Glasstrail features:
Get a heads up and head start protecting your organisation
Automatically detect issues and risks across your external attack surface
Account credentials
Finds any user accounts on your domain with password breaches and whether these are active Microsoft accounts. Finds breached email addresses for your domain (and whether they are active Microsoft Accounts). Finds webpages on your domains that are exposing a paid Google API key that could be abused.
DNS and domain security
Checks for missing or misconfigured DNSEC policy. Checks whether Certification Authority Authorization policy is implemented.
Email security
Checks whether DMARC policy is in use and configured correctly. Checks whether the SPF policy exists and is sufficient.
Reputation
Detects if the security.txt standard is being used. Finds any untrusted SSL certificates in use.
Website security
Identifies missing or misconfigured CSP and HTTP Strict Transport policies. Finds all JavaScript vulnerabilities on websites. Checks for several OWASP top 10 issues. Checks if site is using a Web Application Firewall. Gathers SSL certificate information and reports on expired and expiring certificates.
External/User added findings
Manually add findings from penetration test reports or other external sources – so all external attack surface findings are in one place.
Phishing
Checks if your website Favicon is in use by other sites. Finds domains names that are similar to your scanned domain.
See and track what external assets you have
Inventory
Informational findings about your external attack surface that can be used to keep track of all your internet-facing assets and cloud services. Automatically keep track of:
Technologies
All web technologies used (CMS, JavaScript libraries etc).
Domains
All domains, subdomains, domain contacts, domain registrars.
IP and ports
IP addresses, ports and services running on ports, IP address owners.
Website assets
Websites, webpages, URL redirects, URL status, favicons.
Cloud and SaaS
M365 tenants, SaaS providers and clouds like Azure and AWS.
Social profiles
Github, Facebook, Instagram, X and every other major network.
Understand risks, track progress, get notified
Dashboard
Results are presented in a visual and easy to understand dashboard to track risks, priorities and remediation activities.
Actionable tips
Use the clear and concise descriptions to understand how to resolve issues and risks. Actionable results at its best, with explanations suited to cyber and non-cyber experts.
Weekly status emails
Get a weekly status email update of what has changed in your attack surface.
Premium support
24x7 chatbot and help website plus email support on all plans.
Share results
Download and share your PDF report with your team. Share links to individual findings or groups of findings. Export filtered views, or all findings as colour-coded Excel files.

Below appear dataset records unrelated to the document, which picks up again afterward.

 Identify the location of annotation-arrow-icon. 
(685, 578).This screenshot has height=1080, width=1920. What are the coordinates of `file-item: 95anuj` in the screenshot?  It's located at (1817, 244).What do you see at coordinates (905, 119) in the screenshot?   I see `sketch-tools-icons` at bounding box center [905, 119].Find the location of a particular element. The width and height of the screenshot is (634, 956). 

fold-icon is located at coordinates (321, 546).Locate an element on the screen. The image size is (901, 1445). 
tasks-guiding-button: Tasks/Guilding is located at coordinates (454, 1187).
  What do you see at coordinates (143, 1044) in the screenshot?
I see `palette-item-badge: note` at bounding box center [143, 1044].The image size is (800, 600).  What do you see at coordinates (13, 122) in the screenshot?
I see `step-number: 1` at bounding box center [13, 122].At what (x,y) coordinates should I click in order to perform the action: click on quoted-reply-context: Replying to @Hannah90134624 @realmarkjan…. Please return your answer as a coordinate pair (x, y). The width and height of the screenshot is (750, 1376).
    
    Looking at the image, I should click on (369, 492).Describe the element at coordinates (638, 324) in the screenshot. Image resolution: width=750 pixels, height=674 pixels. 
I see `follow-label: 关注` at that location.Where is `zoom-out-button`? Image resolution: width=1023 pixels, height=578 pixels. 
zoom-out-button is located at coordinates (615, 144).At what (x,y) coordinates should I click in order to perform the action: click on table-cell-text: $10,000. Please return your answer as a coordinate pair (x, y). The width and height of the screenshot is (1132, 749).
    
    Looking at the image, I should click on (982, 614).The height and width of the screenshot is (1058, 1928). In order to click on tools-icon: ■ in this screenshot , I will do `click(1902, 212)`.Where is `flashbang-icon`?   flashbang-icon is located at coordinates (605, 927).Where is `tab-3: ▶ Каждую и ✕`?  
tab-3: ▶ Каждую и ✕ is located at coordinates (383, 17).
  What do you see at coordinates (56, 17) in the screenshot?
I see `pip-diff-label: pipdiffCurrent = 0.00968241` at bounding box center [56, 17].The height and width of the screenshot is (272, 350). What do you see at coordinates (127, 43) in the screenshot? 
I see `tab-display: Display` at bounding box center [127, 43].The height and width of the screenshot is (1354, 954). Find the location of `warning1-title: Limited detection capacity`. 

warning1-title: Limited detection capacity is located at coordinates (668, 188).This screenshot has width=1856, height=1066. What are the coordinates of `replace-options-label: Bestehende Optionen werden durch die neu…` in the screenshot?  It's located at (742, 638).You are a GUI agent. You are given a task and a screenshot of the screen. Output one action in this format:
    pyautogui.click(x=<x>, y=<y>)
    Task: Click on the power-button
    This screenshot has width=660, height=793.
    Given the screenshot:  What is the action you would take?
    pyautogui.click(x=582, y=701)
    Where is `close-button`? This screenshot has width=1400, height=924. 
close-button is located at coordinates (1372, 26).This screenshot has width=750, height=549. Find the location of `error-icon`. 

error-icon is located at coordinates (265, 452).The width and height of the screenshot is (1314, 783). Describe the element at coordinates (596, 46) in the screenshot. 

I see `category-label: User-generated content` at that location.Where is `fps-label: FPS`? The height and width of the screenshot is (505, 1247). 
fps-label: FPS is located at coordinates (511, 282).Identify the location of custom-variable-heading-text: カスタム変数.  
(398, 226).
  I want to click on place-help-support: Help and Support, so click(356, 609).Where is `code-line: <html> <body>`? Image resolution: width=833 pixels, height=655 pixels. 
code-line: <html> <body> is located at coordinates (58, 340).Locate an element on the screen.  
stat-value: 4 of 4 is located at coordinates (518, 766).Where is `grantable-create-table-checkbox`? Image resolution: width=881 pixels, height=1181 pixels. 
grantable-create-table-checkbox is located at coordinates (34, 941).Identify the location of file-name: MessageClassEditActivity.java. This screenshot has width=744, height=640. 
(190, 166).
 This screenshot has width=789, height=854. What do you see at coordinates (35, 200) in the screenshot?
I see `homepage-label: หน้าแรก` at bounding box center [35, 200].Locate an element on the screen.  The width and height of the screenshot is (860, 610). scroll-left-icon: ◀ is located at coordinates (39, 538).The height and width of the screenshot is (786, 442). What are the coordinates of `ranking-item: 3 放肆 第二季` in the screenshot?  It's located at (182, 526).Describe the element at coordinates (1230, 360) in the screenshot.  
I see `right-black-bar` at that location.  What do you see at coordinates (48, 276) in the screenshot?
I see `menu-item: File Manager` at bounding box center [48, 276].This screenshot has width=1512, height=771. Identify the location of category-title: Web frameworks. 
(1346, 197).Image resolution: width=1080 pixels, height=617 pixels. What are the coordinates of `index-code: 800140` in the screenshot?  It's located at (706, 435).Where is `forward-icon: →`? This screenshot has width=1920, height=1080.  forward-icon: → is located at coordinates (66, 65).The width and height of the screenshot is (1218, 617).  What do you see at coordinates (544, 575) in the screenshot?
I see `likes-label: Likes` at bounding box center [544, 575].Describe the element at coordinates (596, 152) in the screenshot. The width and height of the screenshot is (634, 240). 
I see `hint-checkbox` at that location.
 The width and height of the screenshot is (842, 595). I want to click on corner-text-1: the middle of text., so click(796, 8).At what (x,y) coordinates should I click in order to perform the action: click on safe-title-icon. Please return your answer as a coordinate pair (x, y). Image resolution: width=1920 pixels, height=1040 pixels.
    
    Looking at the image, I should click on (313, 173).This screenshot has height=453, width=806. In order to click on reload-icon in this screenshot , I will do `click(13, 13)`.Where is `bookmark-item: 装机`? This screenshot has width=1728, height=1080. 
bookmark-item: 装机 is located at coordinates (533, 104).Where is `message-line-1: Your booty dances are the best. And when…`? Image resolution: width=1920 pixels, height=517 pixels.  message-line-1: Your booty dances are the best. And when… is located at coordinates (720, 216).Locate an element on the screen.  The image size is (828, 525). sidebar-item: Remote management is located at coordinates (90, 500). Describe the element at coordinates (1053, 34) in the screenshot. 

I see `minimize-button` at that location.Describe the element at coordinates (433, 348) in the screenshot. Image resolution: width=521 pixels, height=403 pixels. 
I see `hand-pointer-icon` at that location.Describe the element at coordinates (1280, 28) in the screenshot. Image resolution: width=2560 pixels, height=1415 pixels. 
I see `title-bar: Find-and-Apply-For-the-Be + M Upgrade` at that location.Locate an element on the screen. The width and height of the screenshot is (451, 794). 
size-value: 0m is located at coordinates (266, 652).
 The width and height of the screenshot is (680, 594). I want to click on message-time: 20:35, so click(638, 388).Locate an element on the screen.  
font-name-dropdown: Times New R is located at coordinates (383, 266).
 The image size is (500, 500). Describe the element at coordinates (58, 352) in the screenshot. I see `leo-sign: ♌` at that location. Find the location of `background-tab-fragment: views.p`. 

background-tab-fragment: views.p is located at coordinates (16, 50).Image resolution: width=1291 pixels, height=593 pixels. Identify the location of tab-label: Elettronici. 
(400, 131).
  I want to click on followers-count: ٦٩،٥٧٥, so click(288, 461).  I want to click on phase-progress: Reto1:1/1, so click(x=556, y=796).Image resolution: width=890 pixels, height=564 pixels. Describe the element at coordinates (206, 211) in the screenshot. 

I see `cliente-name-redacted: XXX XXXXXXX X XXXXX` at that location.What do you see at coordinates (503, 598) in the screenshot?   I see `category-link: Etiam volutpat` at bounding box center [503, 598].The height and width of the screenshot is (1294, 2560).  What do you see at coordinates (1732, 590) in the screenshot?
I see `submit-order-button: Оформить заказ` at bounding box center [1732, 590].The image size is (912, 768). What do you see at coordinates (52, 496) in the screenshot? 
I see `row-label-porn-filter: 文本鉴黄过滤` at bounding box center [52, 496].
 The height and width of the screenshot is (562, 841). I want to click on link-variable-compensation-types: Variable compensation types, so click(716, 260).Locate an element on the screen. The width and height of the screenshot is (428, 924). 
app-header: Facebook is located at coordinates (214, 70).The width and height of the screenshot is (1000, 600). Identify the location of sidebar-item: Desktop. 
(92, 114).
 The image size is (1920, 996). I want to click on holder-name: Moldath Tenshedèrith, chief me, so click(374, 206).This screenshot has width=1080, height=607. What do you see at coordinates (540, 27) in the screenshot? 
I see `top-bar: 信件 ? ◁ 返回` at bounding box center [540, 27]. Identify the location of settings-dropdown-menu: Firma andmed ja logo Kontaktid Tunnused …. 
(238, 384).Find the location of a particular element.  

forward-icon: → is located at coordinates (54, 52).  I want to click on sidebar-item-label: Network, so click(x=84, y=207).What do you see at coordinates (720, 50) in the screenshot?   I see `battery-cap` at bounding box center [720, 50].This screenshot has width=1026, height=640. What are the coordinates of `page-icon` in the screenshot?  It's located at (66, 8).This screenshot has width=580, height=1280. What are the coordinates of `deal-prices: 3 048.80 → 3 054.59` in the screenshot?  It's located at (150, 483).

Notifications and integrations
Set up notification rules to get updates on new findings sent to your tool of choice. With Glasstrail’s advanced support for webhooks and cURL, any system with an API can receive updates from Glasstrail. E.g. get new account password breaches direct into your service desk tool, monitoring system or MS Teams. If preferred, our support team can set it up for you.
Scale up
Multi-brand management
Create secondary scan groups to segment your risk profile.
Big portfolios supported
Scan up to 200 root domains in a single account. Add a multi-organisation plan to scan even more.
Secure access
Admin and read-only roles secured by Microsoft work accounts for easy management.
For Partners
Multi-tenant
See all your customers from one dashboard. Optionally provide direct access for your customers. Read-only or admin roles supported.
Integrated
Get notifications from Glasstrail into your MSP tool of choice – Autotask, Connectwise and more using our cURL and Webhooks integrations.
Custom scan schedule
You and your customer can decide how often to run scans, from monthly up to once a year.
Customise reports
Add your own commentary to the scan reports before downloading or sending from Glasstrail. See a history of all scans and all generated reports.
Share
Download and share findings view as Excel. Use to make your own reports.
Secure
Use Microsoft accounts for single sign-on and easier onboarding and offboarding of users.